Hussni Mohd Zakir,Eric Tatt Wei Ho
2024-11-21
Abstract:The Segment-Anything Model (SAM) is a vision foundation model for segmentation with a prompt-driven framework. SAM generates class-agnostic masks based on user-specified instance-referring prompts. However, adapting SAM for automated segmentation -- where manual input is absent -- of specific object classes often requires additional model training. We present Segment Any Class (SAC), a novel, training-free approach that task-adapts SAM for Multi-class segmentation. SAC generates Class-Region Proposals (CRP) on query images which allows us to automatically generate class-aware prompts on probable locations of class instances. CRPs are derived from elementary intra-class and inter-class feature distinctions without any additional training. Our method is versatile, accommodating any N-way K-shot configurations for the multi-class few-shot semantic segmentation (FSS) task. Unlike gradient-learning adaptation of generalist models which risk the loss of generalization and potentially suffer from catastrophic forgetting, SAC solely utilizes automated prompting and achieves superior results over state-of-the-art methods on the COCO-20i benchmark, particularly excelling in high N-way class scenarios. SAC is an interesting demonstration of a prompt-only approach to adapting foundation models for novel tasks with small, limited datasets without any modifications to the foundation model itself. This method offers interesting benefits such as intrinsic immunity to concept or feature loss and rapid, online task adaptation of foundation models.
Computer Vision and Pattern Recognition
What problem does this paper attempt to address?
The problem that this paper attempts to solve is how to make a base model (such as Segment - Anything Model, SAM) adapt to multi - class few - shot semantic segmentation tasks without additional training.
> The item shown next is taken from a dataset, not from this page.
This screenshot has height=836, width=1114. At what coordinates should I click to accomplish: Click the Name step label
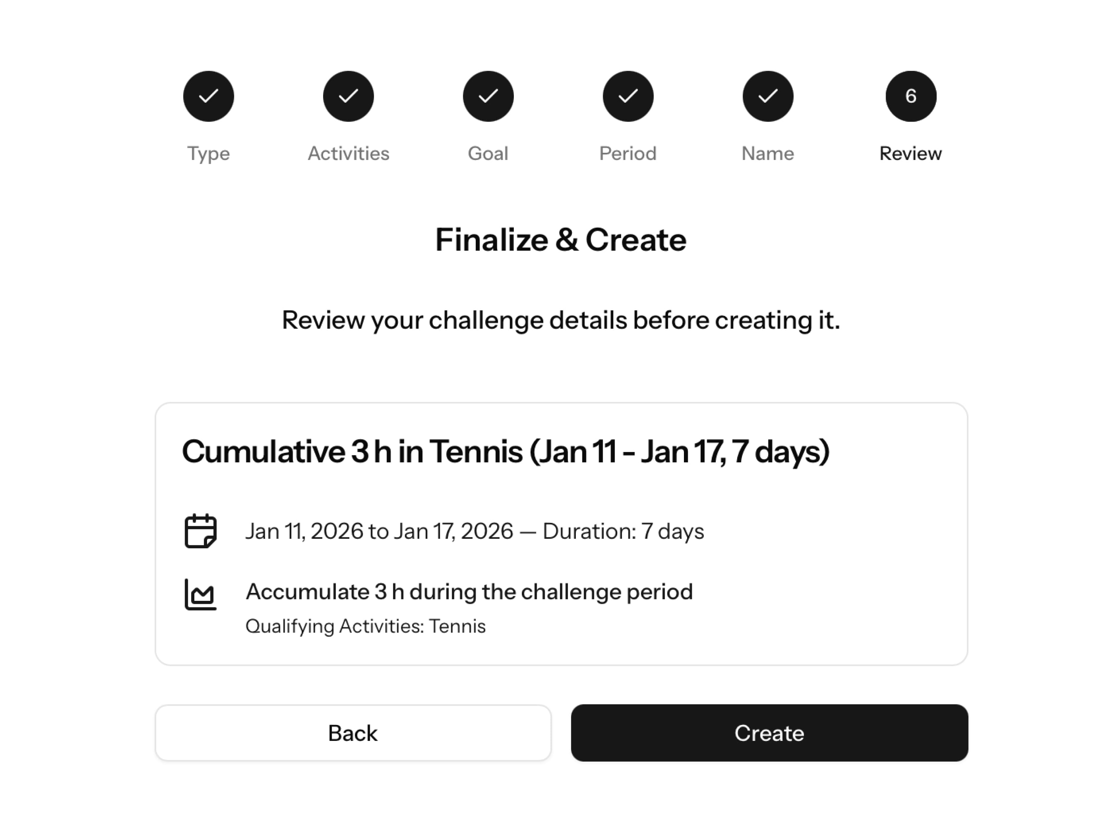(x=768, y=154)
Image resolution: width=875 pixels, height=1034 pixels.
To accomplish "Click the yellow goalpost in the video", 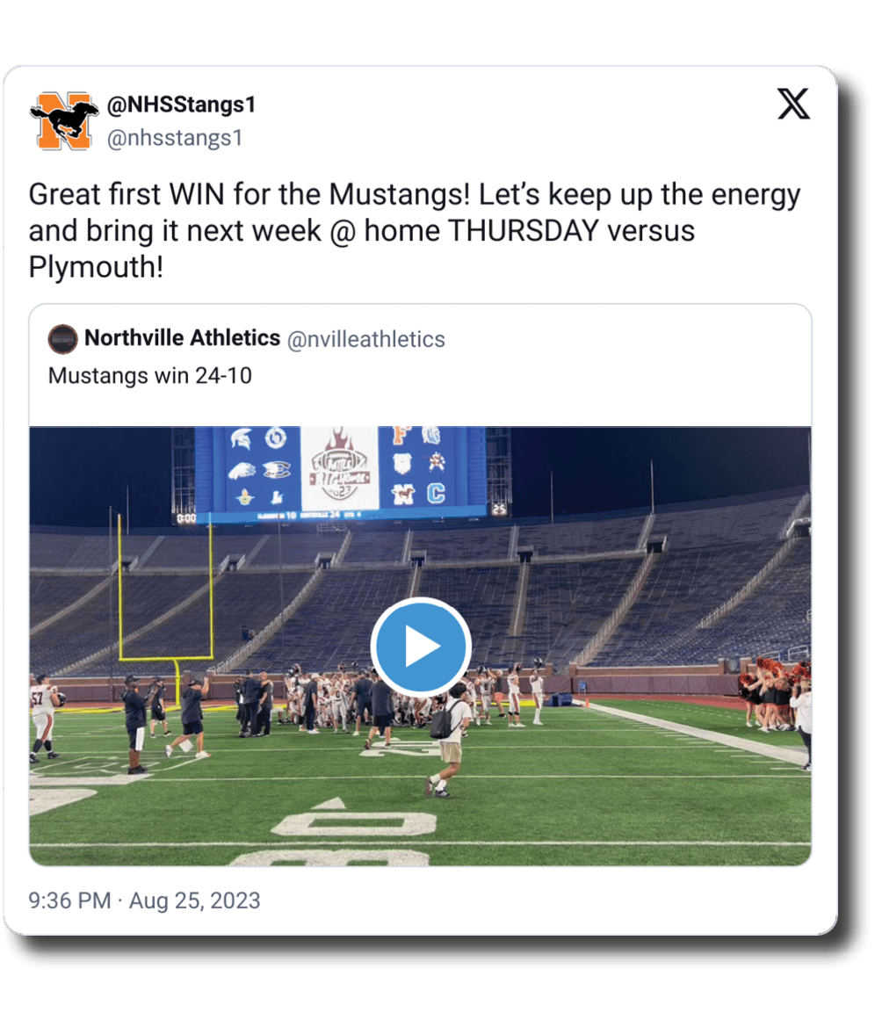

Specifically: 1. **Problem Background**: - Although base models (such as SAM) can generate category - independent masks according to user - specified instance reference prompts, additional model training is usually required when automatically segmenting specific object categories. - For multi - class few - shot semantic segmentation tasks, directly updating model weights may lead to catastrophic forgetting, that is, the learning of new tasks will overwrite the previously learned knowledge. 2. **Research Objectives**: - Propose a new method without additional training to enable the base model to automatically adapt to multi - class segmentation tasks. - Automatically generate Class - Region Proposals (CRP) to achieve the automatic prompt generation for possible class instance locations. - Verify the performance of this method on the COCO - 20i benchmark, especially in high N - way (multi - class) scenarios. 3. **Solutions**: - Propose the Segment Any Class (SAC) method, which realizes multi - class few - shot semantic segmentation without gradient learning by leveraging the base models of DINOv2 and SAM. - SAC works through the following steps: 1. **Support Feature Extraction**: Use DINOv2 to extract features from support images and construct a Category - Representative Feature Array (CRFA). 2. **Mask Prediction and Class Region Proposals**: In the inference stage, generate Class - Region Proposals (CRP) by calculating the similarity map between the query image and CRFA, and further generate a prompt set for SAM for segmentation. 4. **Innovations**: - SAC completely avoids gradient learning, ensuring that no catastrophic forgetting occurs. - By automatically generating prompt sets, SAC can quickly adapt to new tasks on small datasets. - It performs well in multi - class few - shot segmentation tasks, especially in high N - way scenarios. In conclusion, this paper aims to solve the problem of how to make the base model adapt to multi - class few - shot semantic segmentation tasks without modifying the base model weights, and proposes a new method based on automatic prompt generation.